In zwei Wochen ist das Schuljahr durch. Sechs Wochen Sommerferien warten. Für einige endet das Jahr mit Schrecken: Sie müssen eine Klasse wiederholen.

An dieser Stelle kommen immer die Klugscheißer daher: “Hat noch keinem geschadet. Sind selber schuld die Schratzen, wenn sie nicht lernen wollten.” Sitzenbleiber haben immer den Ruf der Faultiere inmitten eines Kreises engagierter Schülerinnen und Schüler. Gern vergisst der in die Jahre gekommene Ex-Schüler: Neben Notenversagen gibt es andere Gründe, warum jemand in der Schule plötzlich zurückfällt.

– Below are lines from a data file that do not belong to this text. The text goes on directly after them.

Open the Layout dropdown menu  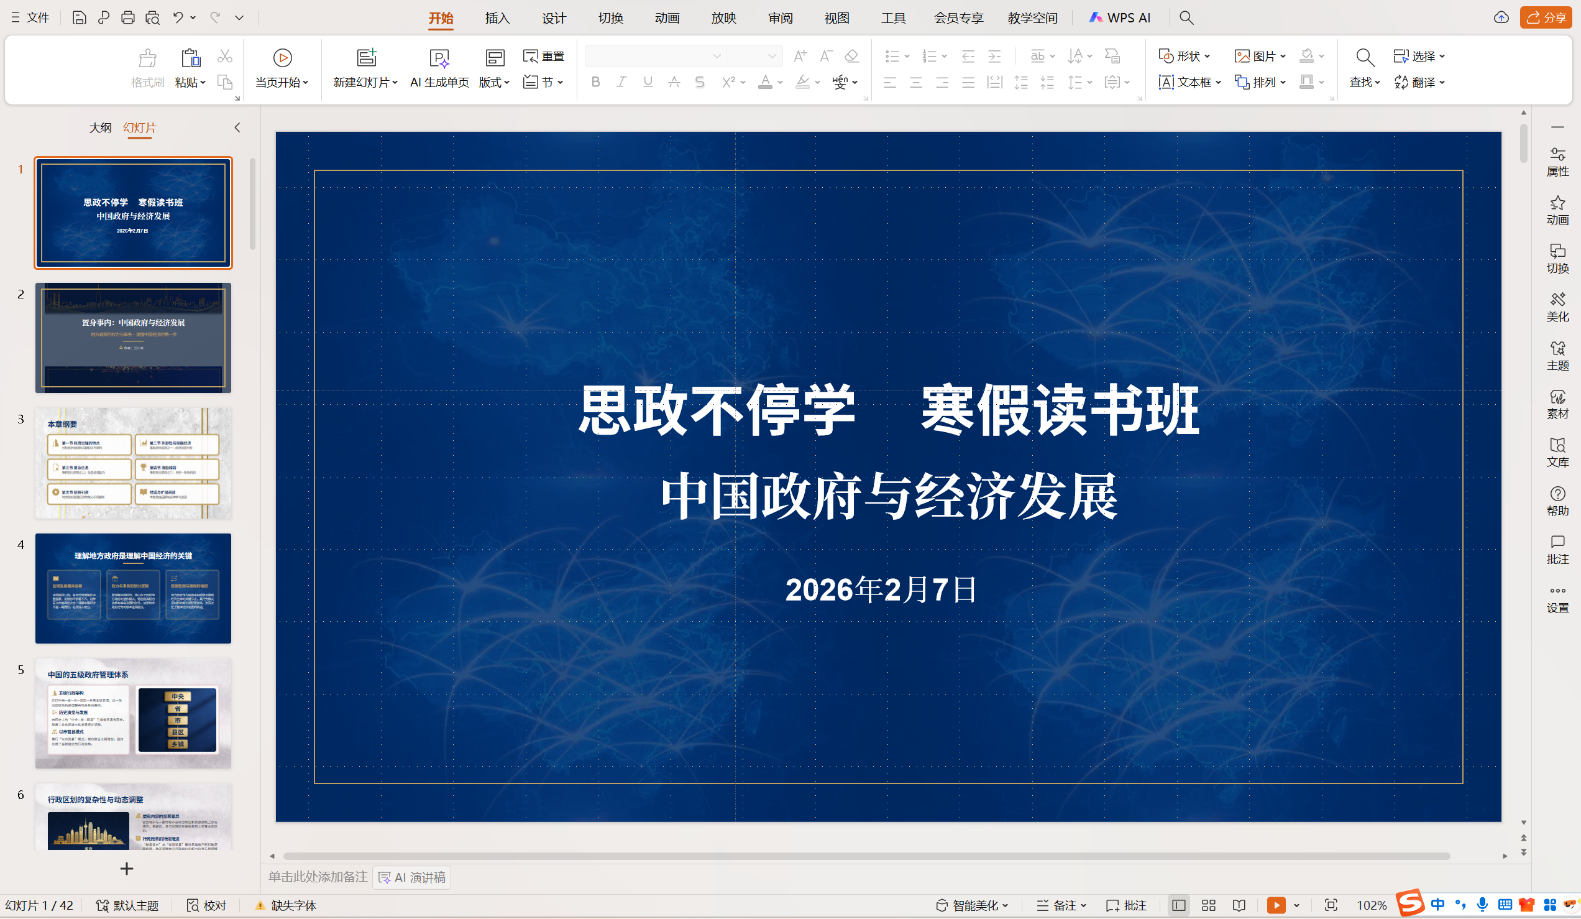coord(494,82)
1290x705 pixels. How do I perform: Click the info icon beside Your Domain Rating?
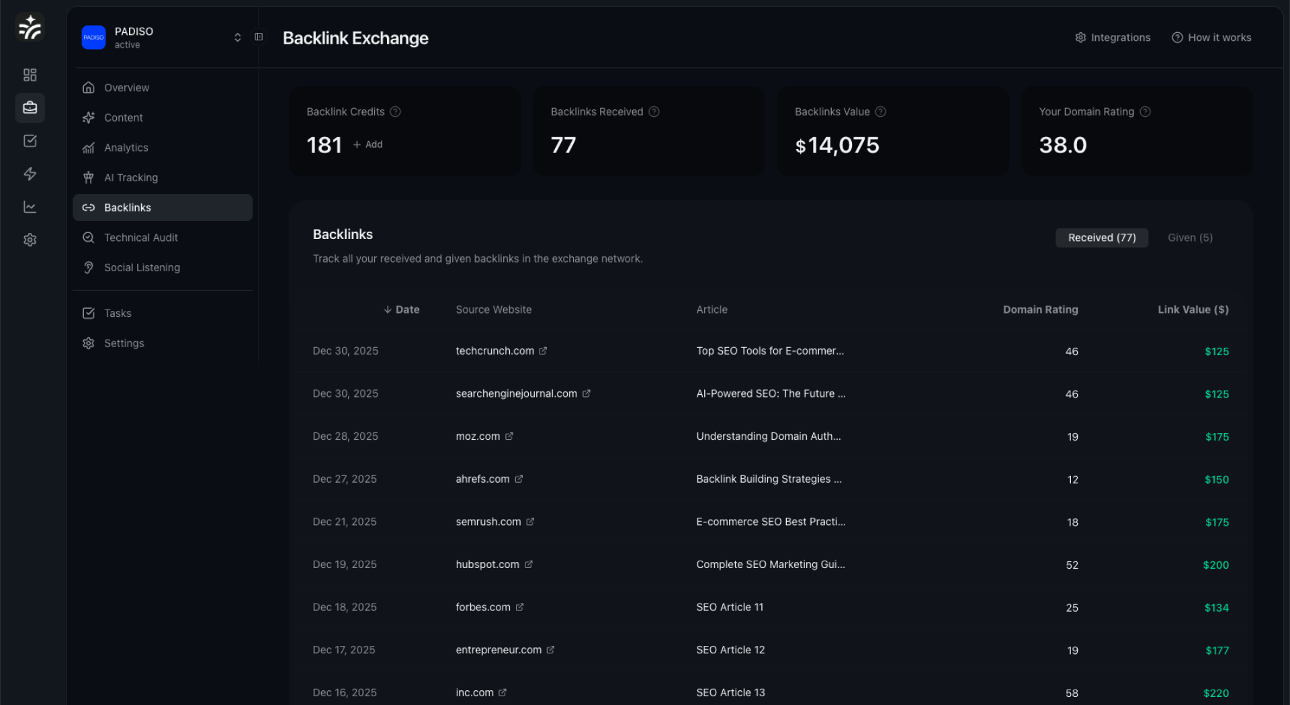click(1145, 111)
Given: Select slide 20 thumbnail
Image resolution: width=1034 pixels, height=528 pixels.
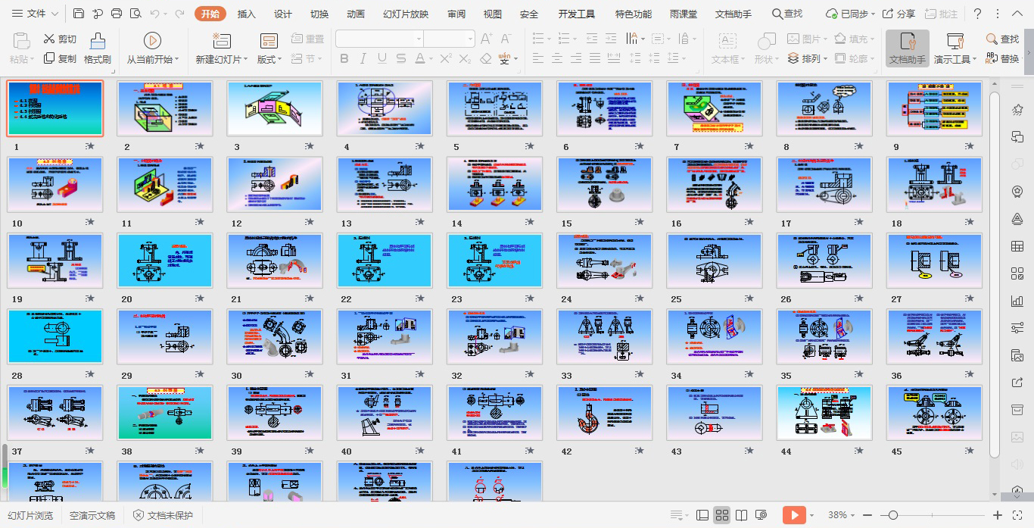Looking at the screenshot, I should (164, 261).
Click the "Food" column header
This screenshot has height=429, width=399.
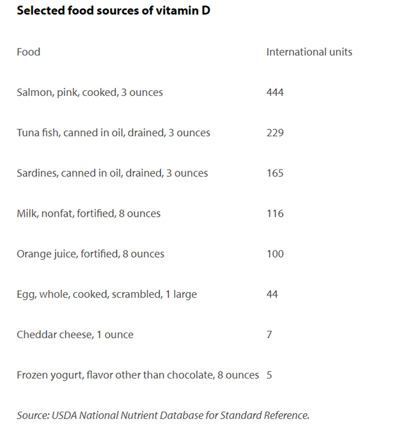pyautogui.click(x=28, y=52)
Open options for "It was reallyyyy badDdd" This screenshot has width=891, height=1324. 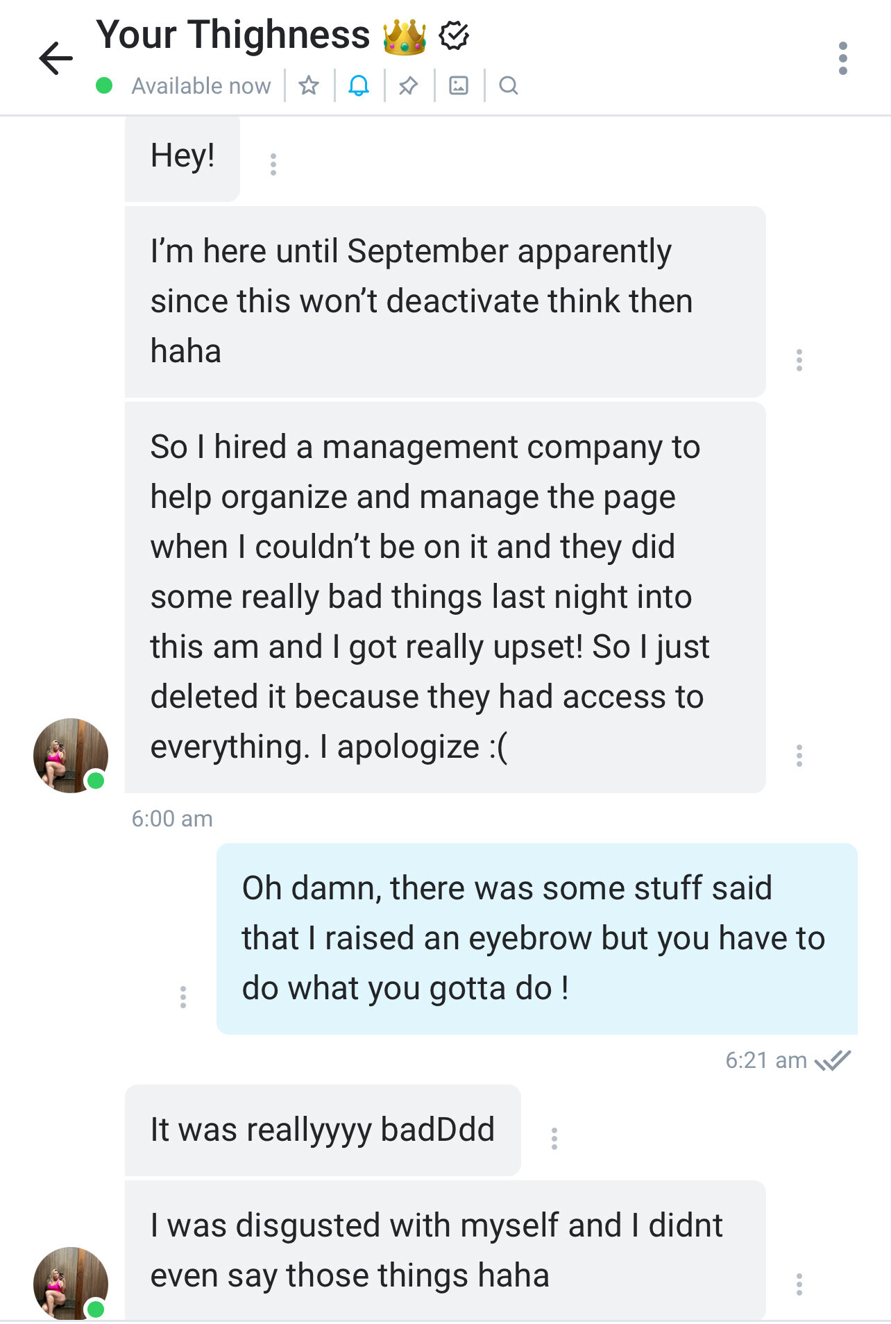click(554, 1139)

Hier ein Potpourri der Gründe:

Die verfluchte Corona-Zeit, die sich unterschiedlich auf Kinder ausgewirkt hat. Ein naher Verwandter oder ein Freund stirbt, ein Umzug steht an, die großer Schwester, bislang zuständig für die Stabilität beim Lernen, zieht aus. Oder einfach: andere Dinge im Leben werden plötzlich wichtiger.

Aus eigener Erfahrung kann der Autor sagen: Sitzenbleiben ist der größte Scheiß. Eine Klassenstufe zu wiederholen, das kostet Zeit, bedeutet: Du musst in einen neuen Klassenverband wechseln. Du hast das Schandmal auf der Stirn, doch alles schon draufzuhaben, oder etwa nicht? Und du bist eben einfach nicht gut genug gewesen.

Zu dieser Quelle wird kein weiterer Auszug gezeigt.